Giorni di fuoco e folli notti 'rosso sangue' sono il triste bottino di questa torrida estate romana, che all’imbrunire allunga le ombre sulla città e turba l’equilibrio del quotidiano, rendendo nefasto anche l’orizzonte più romantico.

La notte scorsa non ha risparmiato la sua dose di scelleratezza alla ragazza tedesca morta sul colpo cadendo dal parapetto di Ponte Garibaldi. Una morte violenta è toccata al giovane operaio romeno rinvenuto nel cortile di un capannone industriale abbandonato di Capena.

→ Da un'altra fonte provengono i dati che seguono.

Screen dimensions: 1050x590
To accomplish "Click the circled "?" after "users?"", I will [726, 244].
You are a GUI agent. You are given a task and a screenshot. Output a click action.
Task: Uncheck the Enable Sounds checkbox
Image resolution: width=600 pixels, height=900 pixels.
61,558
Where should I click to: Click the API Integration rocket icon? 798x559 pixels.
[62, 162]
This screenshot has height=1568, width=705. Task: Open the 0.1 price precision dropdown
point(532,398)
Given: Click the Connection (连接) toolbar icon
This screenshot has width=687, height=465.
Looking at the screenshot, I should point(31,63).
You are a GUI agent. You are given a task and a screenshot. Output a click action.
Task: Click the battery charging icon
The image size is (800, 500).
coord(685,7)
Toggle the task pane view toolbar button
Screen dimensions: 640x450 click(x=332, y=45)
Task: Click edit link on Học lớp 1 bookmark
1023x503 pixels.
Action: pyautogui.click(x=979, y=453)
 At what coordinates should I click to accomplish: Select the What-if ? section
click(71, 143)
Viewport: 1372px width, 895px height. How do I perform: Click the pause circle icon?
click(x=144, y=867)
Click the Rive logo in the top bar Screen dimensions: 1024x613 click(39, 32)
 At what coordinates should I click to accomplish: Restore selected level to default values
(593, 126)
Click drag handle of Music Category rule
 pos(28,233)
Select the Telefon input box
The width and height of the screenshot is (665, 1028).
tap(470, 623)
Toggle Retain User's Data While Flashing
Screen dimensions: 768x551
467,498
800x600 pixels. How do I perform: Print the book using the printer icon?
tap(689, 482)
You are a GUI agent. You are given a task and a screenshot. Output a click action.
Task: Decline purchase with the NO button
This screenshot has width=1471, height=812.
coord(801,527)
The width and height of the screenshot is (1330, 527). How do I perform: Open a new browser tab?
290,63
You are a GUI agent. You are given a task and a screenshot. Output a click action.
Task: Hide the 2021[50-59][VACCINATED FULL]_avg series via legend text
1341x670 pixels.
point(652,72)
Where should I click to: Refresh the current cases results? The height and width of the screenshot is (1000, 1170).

Il destino di un 34enne si è consumato ad Aprilia, nel giardino dei genitori, per mano del padre con due colpi di fucile, mentre l'unico ancora in vita è l’uomo accoltellato nel corso di una lite al campo nomadi di Via Candoni.

Non era ancora trentenne la tedesca senza fissa dimora, che viveva nell'accampamento abusivo sulle sponde del Tevere, e la scorsa notte è morta sul colpo cadendo dal parapetto di Ponte Garibaldi, dopo un v violento litigio con il ragazzo italiano, essersi addormentata sul muretto e sbilanciata al risveglio per cause ancora da chiarire.

Analoga incertezza aleggia intorno al cadavere di un operaio romeno di 25 anni, residente vicino ad cortile di un capannone industriale in disuso di Capena, dove è stato rinvenuto intorno alle 19.45 da un ciclista di passaggio, con ferite lacero-contuse alla testa, al volto, alle braccia e alle gambe, accertate dall’analisi del medico legale e dinamiche ancora da indagare.

L’ennesima lite tra un padre e un figlio è finita intorno alle 22.30 di ieri nel giardino della villetta di Aprilia, dove due colpi di fucile sparati dal padre hanno raggiunto il figlio 34enne, morto poco prima dell'arrivo del 118. I carabinieri del comando territoriale di Aprilia stanno indagando sulle cause del gesto, che ha determinato l’arresto del genitore, e su una vecchia denuncia per maltrattamenti avanzata nei confronti dei genitori, con i quali la vittima viveva insieme alla moglie.

Intorno alle 2 di notte, davanti al campo nomadi via Candoni, un'ambulanza ha soccorso un uomo di circa 50 anni, con una ferita da arma da taglio all'addome medicata al pronto soccorso del San Camillo. Sull’identità dell'uomo trovato, senza documenti e le cause del ferimento, che lo stesso si rifiuta di chiarire, sono in corso le indagini degli agenti del commissariato San Paolo.